Compliance gates — multi-tenant data export to a non-default region.

We need a pause-and-wait pattern that:

Persists the run's full state until a human responds.
Resumes from the exact point of pause when approval arrives (no re-running the prefix).
Routes the approval request to a channel an on-call engineer actually watches (Slack, not email).
Auto-rejects after a timeout — runs that don't get approval shouldn't sit forever.
Has a usable audit trail.

Three patterns considered:

Message-queue approval. Worker writes a request to an SQS/queue; another service picks it up; approver responds via API; queue notifies the worker. Battle-tested. Heavy infrastructure (queue + approver service + reconciliation logic).
DB-flag polling. Worker writes "waiting" status to Postgres; approver toggles a flag; worker polls. Simple. Polling load + flaky resume semantics.
LangGraph interrupt_before. Native graph-level pause. State persists in Redis (per ADR-002). Resume is graph.update_state(...) from the approver's input. Lean infrastructure, deeply integrated with the orchestrator.

Decision

Use LangGraph interrupt_before for the pause; Slack actionable buttons for the approval surface.

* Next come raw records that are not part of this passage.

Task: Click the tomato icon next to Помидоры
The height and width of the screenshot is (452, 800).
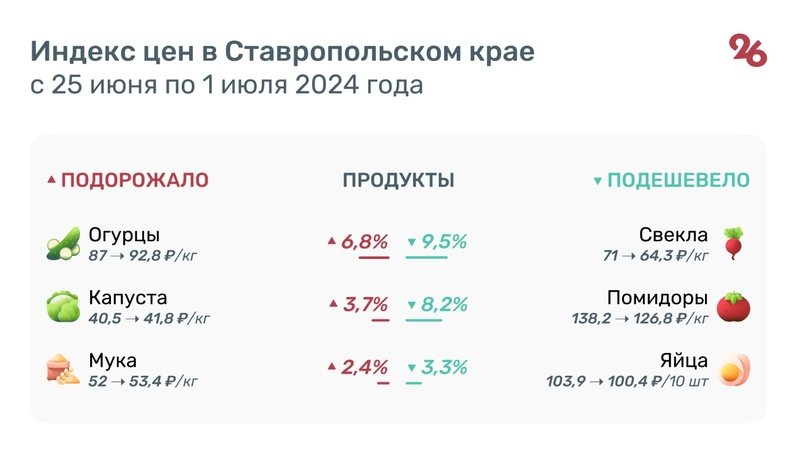Action: [734, 306]
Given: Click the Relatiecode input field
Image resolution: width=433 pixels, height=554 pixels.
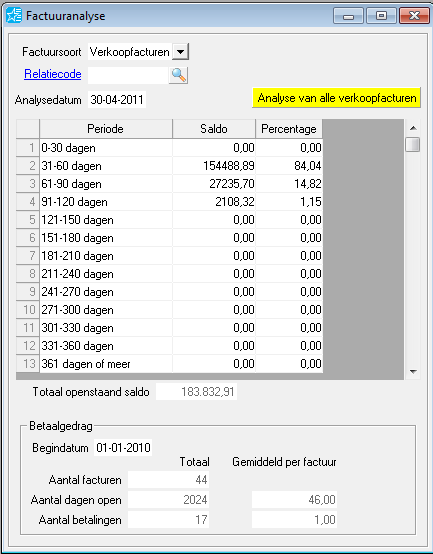Looking at the screenshot, I should click(128, 75).
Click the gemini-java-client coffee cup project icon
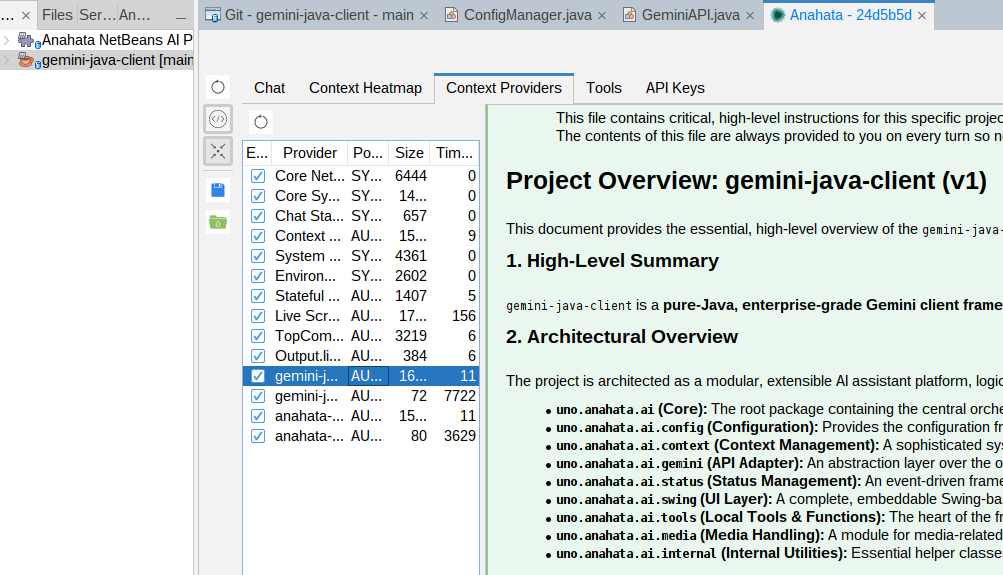Screen dimensions: 1003x575 pyautogui.click(x=27, y=61)
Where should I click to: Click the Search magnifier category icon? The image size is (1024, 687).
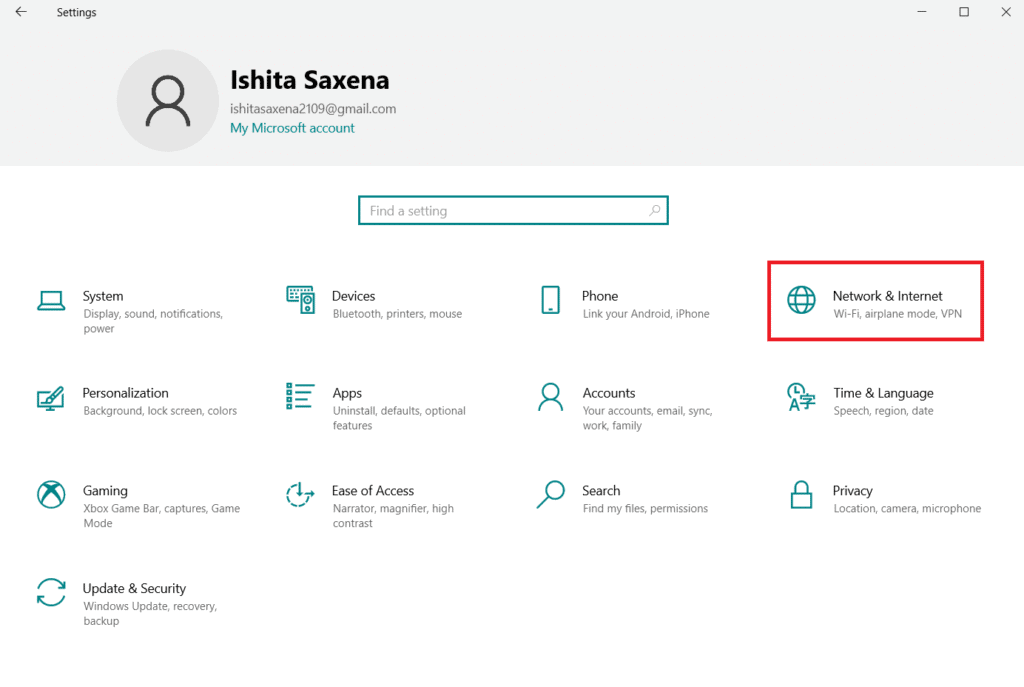(550, 495)
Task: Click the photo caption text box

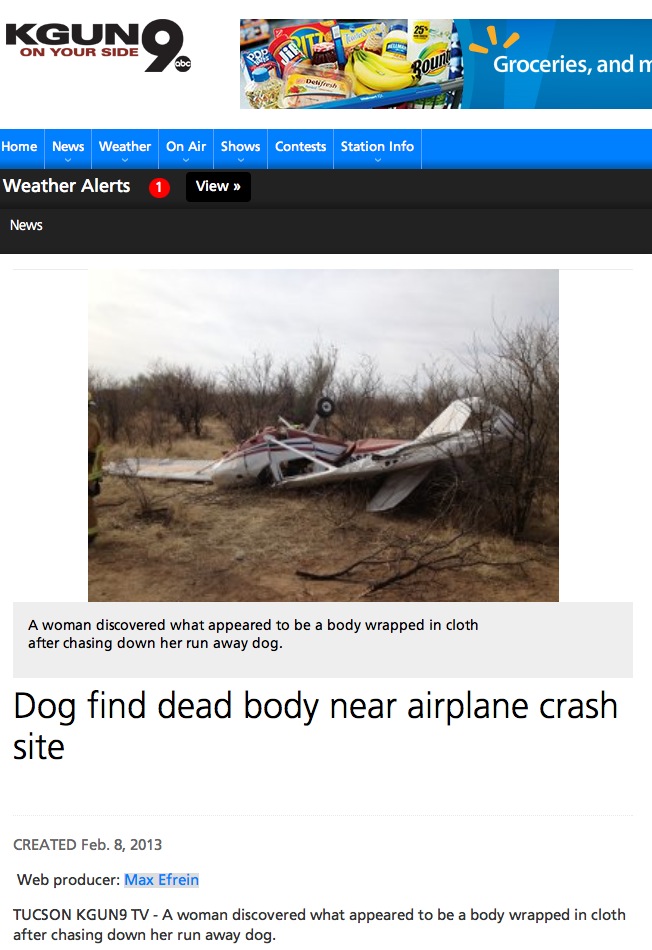Action: (x=323, y=640)
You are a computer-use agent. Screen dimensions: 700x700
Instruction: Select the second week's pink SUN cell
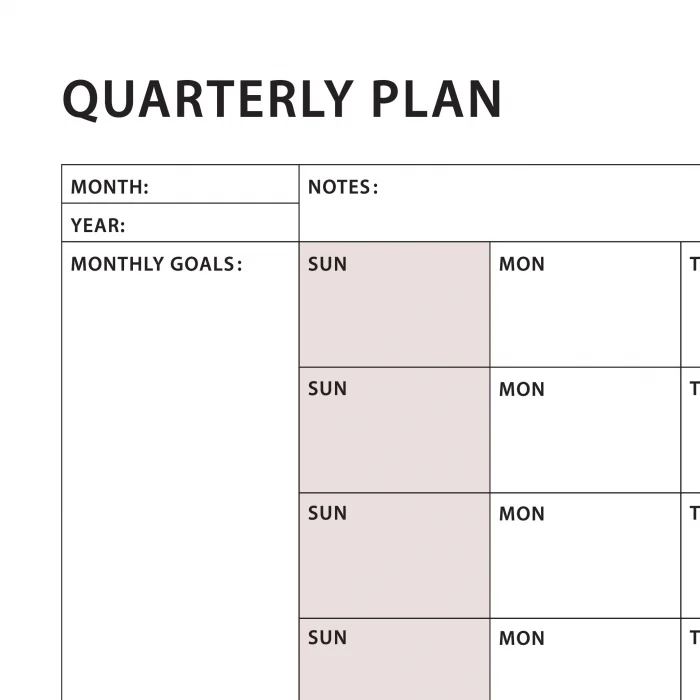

# src/orchestration/graph.py
graph = compiled_graph.compile(
    checkpointer=RedisSaver(...),
    interrupt_before=["transform_destructive", "schema_mutate", "compliance_export"],
)

# src/agents/hitl.py
async def request_approval(thread_id: str, action: PendingAction) -> None:
    """Post Slack message with Approve / Deny / Escalate buttons."""
    await slack.chat_postMessage(
        channel=APPROVAL_CHANNEL,
        text=f"Agent run {thread_id} needs approval for: {action.summary}",
        blocks=[
            section_block(action.detail),
            actions_block([
                button("Approve", value=f"{thread_id}:approve"),
                button("Deny", value=f"{thread_id}:deny"),
                button("Escalate", value=f"{thread_id}:escalate"),
            ]),
        ],
    )

# src/alerting/slackbot.py — handles the button click
@app.action("approve")
async def handle_approve(ack, body):
    await ack()
    thread_id, _ = body["actions"][0]["value"].split(":")
    await graph.aupdate_state(
        config={"configurable": {"thread_id": thread_id}},
        values={"approval": "granted", "approver": body["user"]["id"]},
    )
    await graph.ainvoke(None, {"configurable": {"thread_id": thread_id}})  # resume

24-hour timeout enforced by Redis TTL on the checkpoint (per ADR-002). After expiry, M05's failure-recovery scan auto-rejects with a "stale" reason and emits a metric.

Tradeoffs we accept

Lever	Alternative	Chosen
Pause primitive	Custom message-queue + worker pattern	LangGraph `interrupt_before` — accept LangGraph as the pause-mechanism vendor
Approval surface	Email / web dashboard	Slack actionable buttons — accept Slack vendor lock for the convenience
Timeout	Indefinite wait	24h hard cap (ties to Redis TTL from ADR-002)
Approver identity	OAuth + dedicated approver app	Slack user identity from the click event
Audit trail	Custom audit table	M06 audit log captures every approval/denial via the same Slack event hook

Consequences (positive)

Pause-and-resume is one LangGraph config + 3 lines of graph.aupdate_state(...). No new services.
Approver experience is a button click in Slack — on-call engineers approve in ~10s without leaving the channel.
Audit trail is automatic: Slack event log + M06 audit log + LangGraph checkpoint history. Three sources of truth that agree.
Resume is exact — same state, same next node, same context. Zero re-execution.
Timeout aligns with the 24h Redis TTL — no separate timeout subsystem.

Consequences (negative)

Slack as critical-path infrastructure. If Slack is down, approvals don't happen. Mitigation: M05's failure-recovery treats "interrupted >2h with no approval" as a metric → on-call page via Prometheus AlertManager.
24h timeout is sometimes too short (overnight runs that interrupt at 11pm UTC). Mitigation: timezone-aware approval routing in M05 — runs interrupted near EOD route to APAC region's Slack channel.
Slack user identity isn't a real auth boundary. Anyone with channel access can approve. Mitigation: APPROVAL_CHANNEL is a private channel with explicit membership; M06's compliance audit cross-references the Slack user ID against an approved-approvers list.
LangGraph interrupt_before doesn't support partial state updates mid-pause. The approver can approve or deny — they can't modify the action. Mitigation: M05's "Escalate" button returns the action to the supervisor for redesign instead of granting partial approval.

Reversal plan

Message-queue approval (full SQS flow): ~2 engineer-weeks. Triggers:

Slack as a vendor becomes unacceptable (compliance, regional restrictions).
Approval volume crosses ~500/day where Slack ergonomics break down.
Approvers need richer state-modification capabilities than Approve/Deny/Escalate.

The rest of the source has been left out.